Go ahead and pull the honey won't make a differance at this point. 

I say they did indeed swarm.

 Al


----------



## mooman

Yes, they swarmed. They are hanging on an apple tree 3 ft off the ground (scrapiron check your pms). I'm just getting into the hobby and don't have an extra hive. So what does this mean for honey production for this season? Can I still take some off? Swarming isn't a bad thing right? Just means I was a bit lax on management and the hive was healthy right?


----------



## scrapiron

Sorry, I just got your message. I will call you first thing in the morning.


----------



## TxGypsy

It's better for honey production if they don't swarm, but that doesn't mean that you won't get any honey. Just don't rob them to death, but that applies no matter what. I leave my hives with the 2 deep super brood boxes and make sure at the end of the season that there is plenty of honey in the supers. If there isn't I change out a few frames of comb for frames of honey.

Aarrgh! You have to get some more equipment! I just couldn't stand it....I'd be trying to figure out some way to hive that swarm! Good luck!


----------



## alleyyooper

Were it me I would shake the bees in a card board box and find some extra equpiment ASP. In a worst case I would slap a top bar hive together just as a tempory hive till I could get lang. stuff.

 Al


----------



## TxGypsy

or start using top bar hives :grin:

I'm changing over to top bar hives as soon as I can get enough time to finish building them.

Heck, make a wooden box with a bottom and a top....and an entrance. They'll attach comb to the top, but you can cut it out and put it into frames as soon as you get set up. Not pretty, but it is better than letting that swarm escape.


----------



## mooman

Both of my hives ARE top bar. I wanted my next hive to a langstroth but never got around to purchasing one (other projects this spring)

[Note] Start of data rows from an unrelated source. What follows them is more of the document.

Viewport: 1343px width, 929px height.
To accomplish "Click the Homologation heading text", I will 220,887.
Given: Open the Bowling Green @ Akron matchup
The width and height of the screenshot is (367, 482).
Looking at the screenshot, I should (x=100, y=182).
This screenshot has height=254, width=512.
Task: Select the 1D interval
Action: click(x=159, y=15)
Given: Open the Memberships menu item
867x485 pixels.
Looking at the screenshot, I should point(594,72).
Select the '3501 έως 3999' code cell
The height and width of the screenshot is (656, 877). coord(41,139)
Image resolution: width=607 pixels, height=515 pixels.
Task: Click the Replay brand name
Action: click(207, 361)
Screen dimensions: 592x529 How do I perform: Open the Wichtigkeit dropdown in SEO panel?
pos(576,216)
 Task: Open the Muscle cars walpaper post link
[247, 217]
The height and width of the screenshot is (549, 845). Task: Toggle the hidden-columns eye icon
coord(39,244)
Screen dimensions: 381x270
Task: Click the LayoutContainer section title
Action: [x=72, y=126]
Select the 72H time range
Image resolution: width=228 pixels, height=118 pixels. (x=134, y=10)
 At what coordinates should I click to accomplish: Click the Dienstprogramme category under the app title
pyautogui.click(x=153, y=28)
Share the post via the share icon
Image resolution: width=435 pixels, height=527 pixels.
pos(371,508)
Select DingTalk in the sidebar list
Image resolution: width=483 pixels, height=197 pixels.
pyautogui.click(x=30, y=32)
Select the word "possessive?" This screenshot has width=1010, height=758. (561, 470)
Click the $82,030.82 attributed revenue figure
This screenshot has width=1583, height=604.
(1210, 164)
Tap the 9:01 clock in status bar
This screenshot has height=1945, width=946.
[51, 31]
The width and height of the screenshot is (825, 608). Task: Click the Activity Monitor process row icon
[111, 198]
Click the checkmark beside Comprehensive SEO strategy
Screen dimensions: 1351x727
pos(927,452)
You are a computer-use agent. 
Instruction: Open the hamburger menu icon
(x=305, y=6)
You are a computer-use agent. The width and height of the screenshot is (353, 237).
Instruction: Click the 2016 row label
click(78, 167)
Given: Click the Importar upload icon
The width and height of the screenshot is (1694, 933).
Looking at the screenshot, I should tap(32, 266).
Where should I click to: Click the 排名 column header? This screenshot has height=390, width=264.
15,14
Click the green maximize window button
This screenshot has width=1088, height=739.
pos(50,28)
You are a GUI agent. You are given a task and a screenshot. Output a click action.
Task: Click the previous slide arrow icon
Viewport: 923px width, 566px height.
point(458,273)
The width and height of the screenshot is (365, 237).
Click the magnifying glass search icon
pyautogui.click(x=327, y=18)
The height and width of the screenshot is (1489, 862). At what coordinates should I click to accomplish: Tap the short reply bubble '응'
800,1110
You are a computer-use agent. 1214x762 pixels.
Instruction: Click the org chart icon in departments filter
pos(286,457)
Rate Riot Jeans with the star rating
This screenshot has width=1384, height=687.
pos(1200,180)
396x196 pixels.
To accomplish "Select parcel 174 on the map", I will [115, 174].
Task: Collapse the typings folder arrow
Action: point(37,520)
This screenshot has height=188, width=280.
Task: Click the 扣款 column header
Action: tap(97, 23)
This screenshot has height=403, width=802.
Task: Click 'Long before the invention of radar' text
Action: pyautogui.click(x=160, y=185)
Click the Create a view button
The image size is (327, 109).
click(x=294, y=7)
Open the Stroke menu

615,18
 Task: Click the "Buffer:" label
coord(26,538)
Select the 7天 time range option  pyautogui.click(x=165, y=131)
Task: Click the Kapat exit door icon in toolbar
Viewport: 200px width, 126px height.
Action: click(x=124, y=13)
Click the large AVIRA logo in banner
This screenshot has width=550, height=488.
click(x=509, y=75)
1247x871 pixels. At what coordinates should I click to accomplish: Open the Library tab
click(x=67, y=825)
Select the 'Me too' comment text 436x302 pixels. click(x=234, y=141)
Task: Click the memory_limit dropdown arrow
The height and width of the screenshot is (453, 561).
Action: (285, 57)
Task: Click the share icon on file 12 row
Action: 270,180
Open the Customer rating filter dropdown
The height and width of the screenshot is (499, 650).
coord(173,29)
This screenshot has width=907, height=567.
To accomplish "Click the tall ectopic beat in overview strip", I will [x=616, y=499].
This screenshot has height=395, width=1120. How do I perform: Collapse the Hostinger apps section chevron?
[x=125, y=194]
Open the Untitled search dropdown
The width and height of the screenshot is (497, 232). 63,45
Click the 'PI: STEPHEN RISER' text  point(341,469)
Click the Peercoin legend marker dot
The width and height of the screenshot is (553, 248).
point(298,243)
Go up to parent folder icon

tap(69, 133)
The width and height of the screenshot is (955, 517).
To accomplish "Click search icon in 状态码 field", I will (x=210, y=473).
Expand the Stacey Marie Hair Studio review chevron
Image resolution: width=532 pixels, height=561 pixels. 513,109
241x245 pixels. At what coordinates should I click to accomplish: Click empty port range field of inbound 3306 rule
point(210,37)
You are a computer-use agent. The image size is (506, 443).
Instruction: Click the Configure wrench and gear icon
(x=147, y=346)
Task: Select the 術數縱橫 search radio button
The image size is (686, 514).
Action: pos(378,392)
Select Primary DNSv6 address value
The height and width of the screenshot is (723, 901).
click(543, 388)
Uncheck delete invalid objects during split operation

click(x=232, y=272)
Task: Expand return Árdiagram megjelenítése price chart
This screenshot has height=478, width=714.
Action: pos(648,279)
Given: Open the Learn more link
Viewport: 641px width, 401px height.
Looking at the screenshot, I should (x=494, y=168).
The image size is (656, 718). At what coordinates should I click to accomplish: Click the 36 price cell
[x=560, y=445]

Its all good. Scrapiron was able to come over. He gave me a great deal on a used hive and helped me house the swarm. 

As of now all the bees have gone into the hive. I'll be moving it to it's permanant location as soon as it gets dark.


----------



## scrapiron

Had a great time today mooman. You have a nice Homestead! Forgot to mention, treat the swarm like you would a package. Reduce the bottom entrance, and add a feeder for a few weeks until they have comb with food stored. Good Luck Man.


----------



## mooman

They absconded. Searched around but could not hear or see the swarm. Ohh well, at least I tried and now i have another box in case the other hive throws a swarm. Thanks again for the help Scrapiron and thank you all for the advice.


----------



## southerngurl

Darn! Sorry you lost them.


----------



## AverageJo

So sorry they left. Did you put a frame/bar of drawn comb in there? Make them feel more at home with a start perhaps. Like you said, at least you are prepared for the next swarm now.


----------